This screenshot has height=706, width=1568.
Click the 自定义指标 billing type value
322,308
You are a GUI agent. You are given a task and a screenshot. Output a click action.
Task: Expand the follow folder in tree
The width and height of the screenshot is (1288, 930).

------------------------------

### TASK OBJECTIVE
So that nothing is lost, please reproduce each entry exactly as written.

### SOLUTION
This screenshot has height=706, width=1568.
Click the 自定义指标 billing type value
322,308
You are a GUI agent. You are given a task and a screenshot. Output a click action.
Task: Expand the follow folder in tree
The width and height of the screenshot is (1288, 930).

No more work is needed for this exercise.